[Records for pointing to locations in documents and screenshots]
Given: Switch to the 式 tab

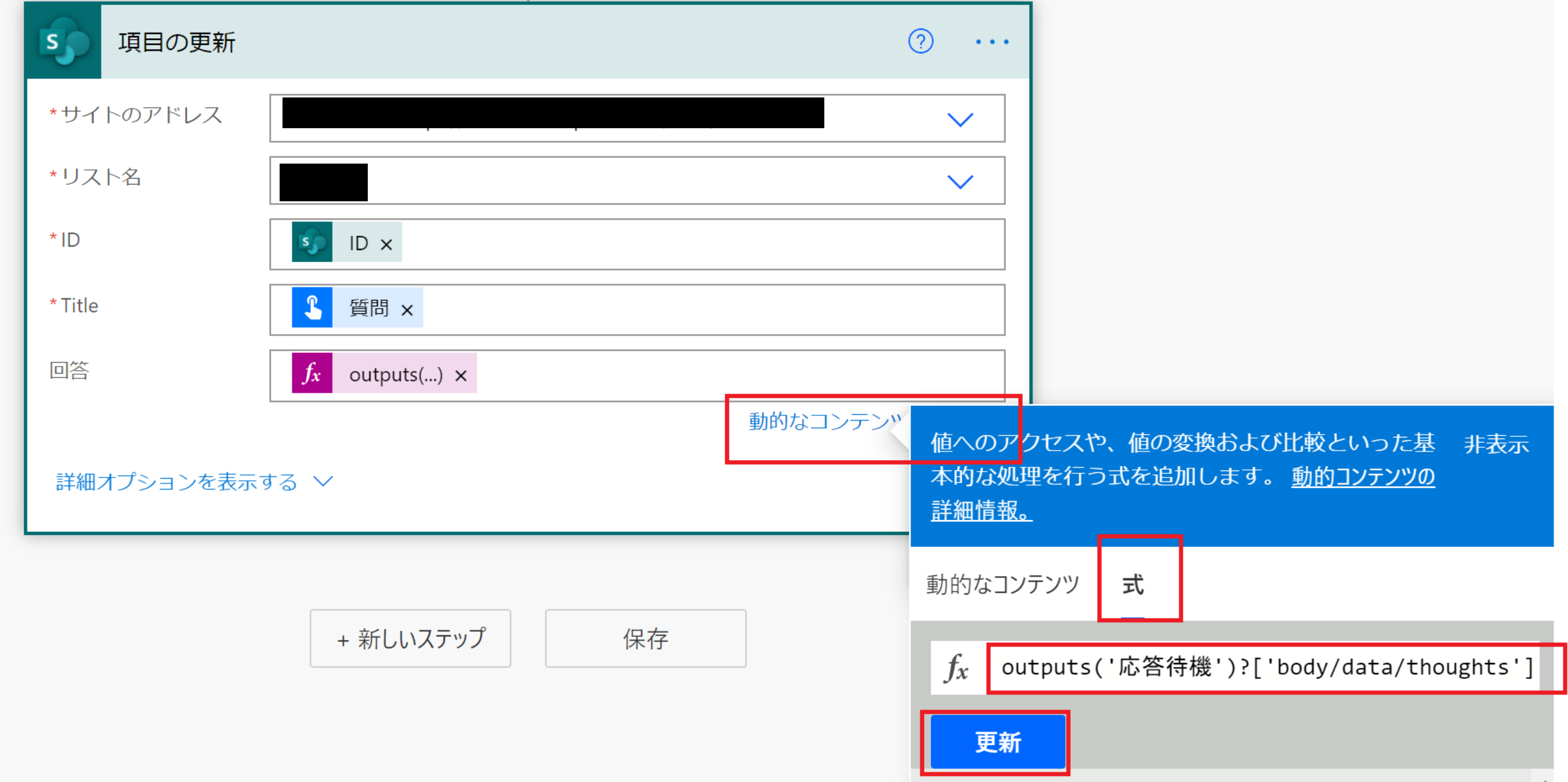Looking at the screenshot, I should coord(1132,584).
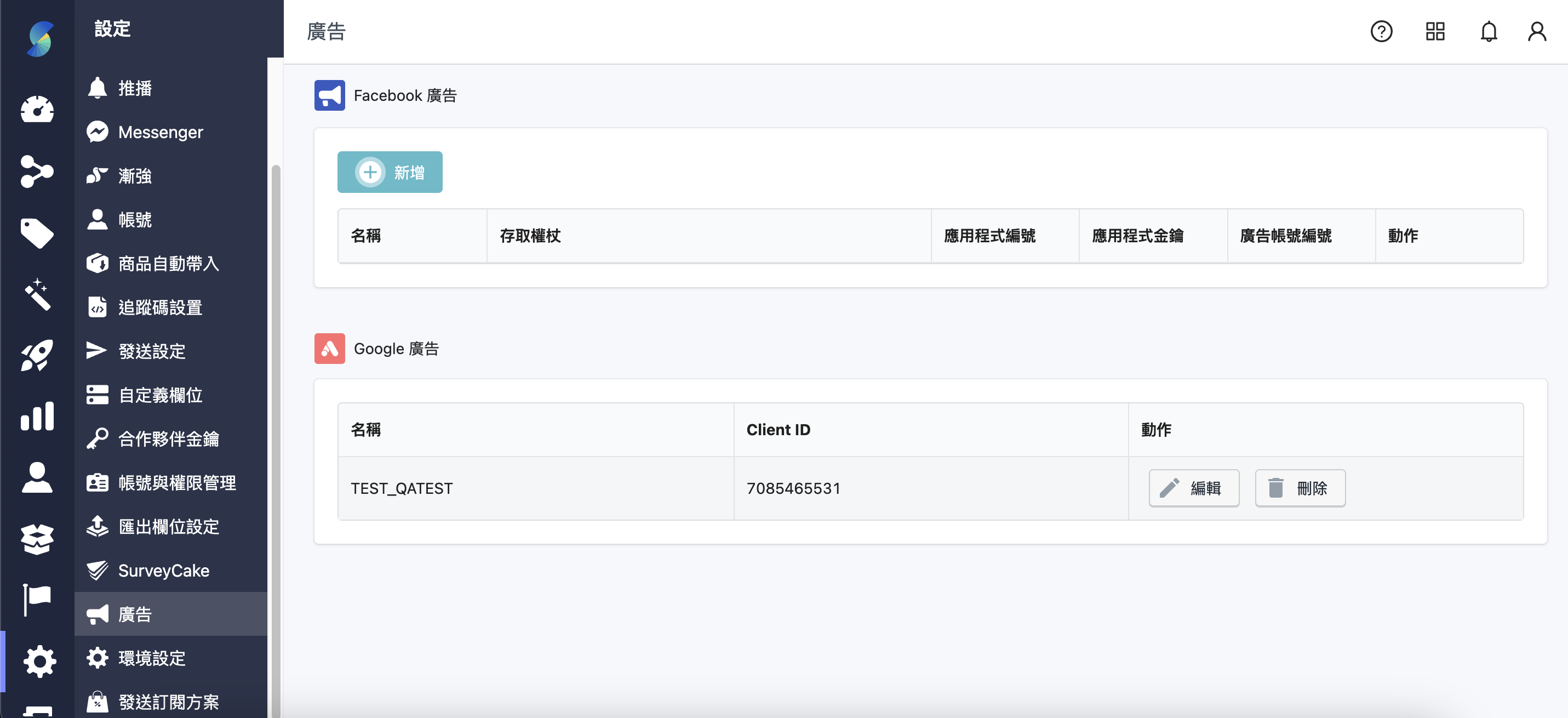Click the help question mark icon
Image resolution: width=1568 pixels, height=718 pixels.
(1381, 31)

---

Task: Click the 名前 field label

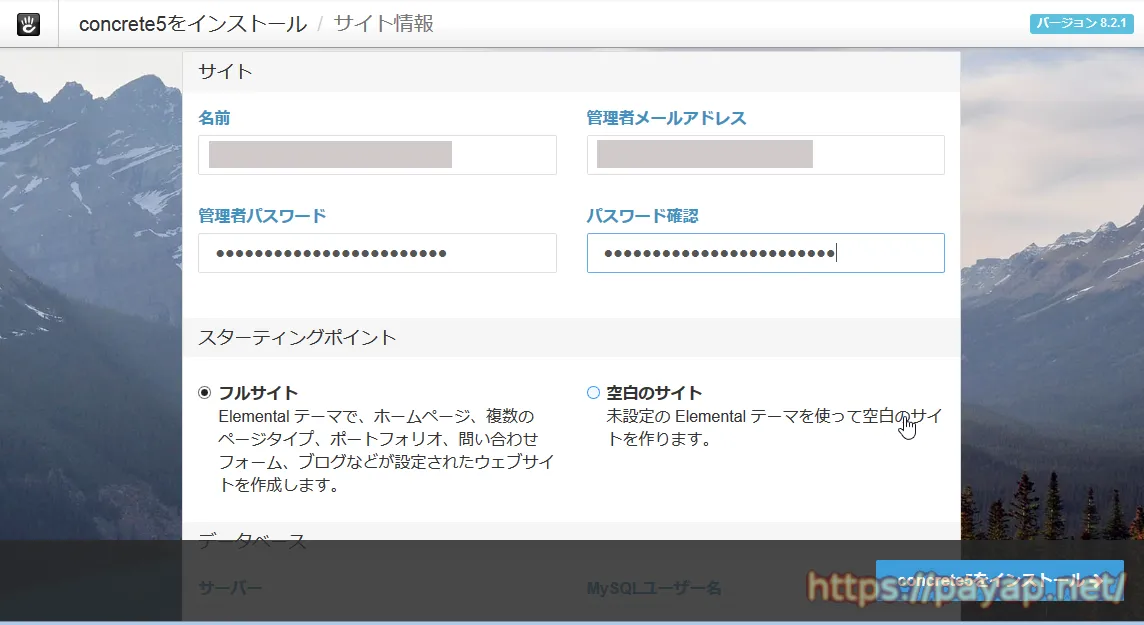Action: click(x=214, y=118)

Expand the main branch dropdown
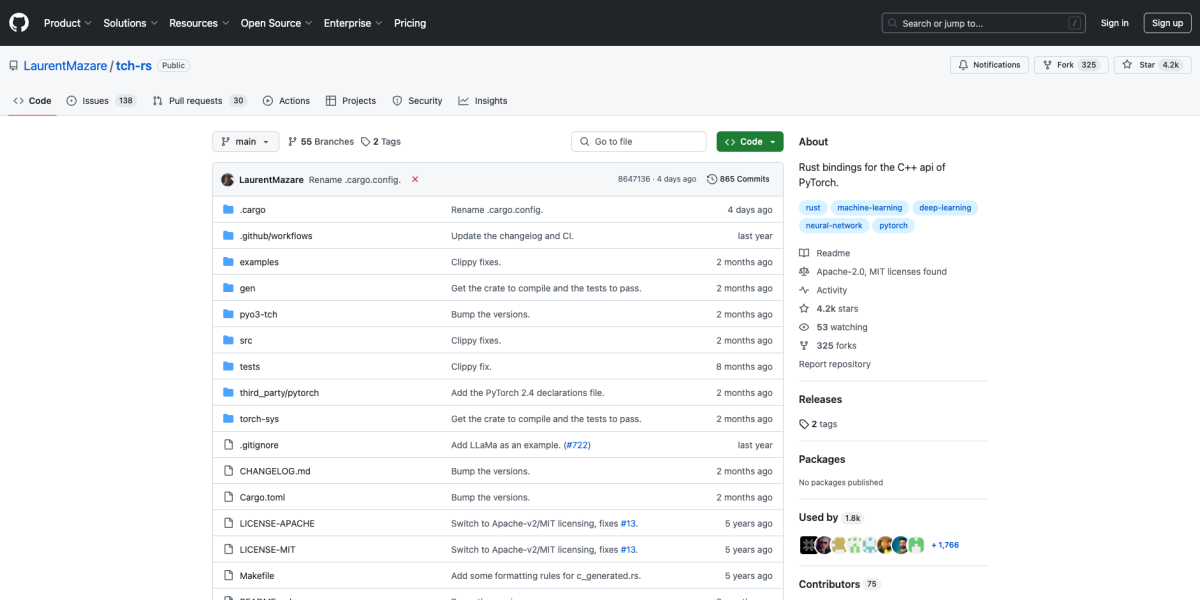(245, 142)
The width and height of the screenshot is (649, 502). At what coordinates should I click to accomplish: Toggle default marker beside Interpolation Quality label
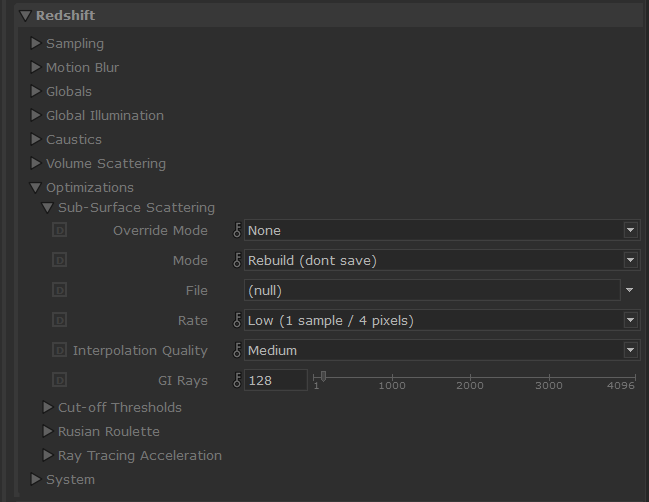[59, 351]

- **WHAT IS REQUIRED**:
Select each line of the records containing the word "label" and copy those lines.

- **WRITTEN RESPONSE**:
Task: Click the 名前 field label
The width and height of the screenshot is (649, 502). At what coordinates should I click to accomplish: Toggle default marker beside Interpolation Quality label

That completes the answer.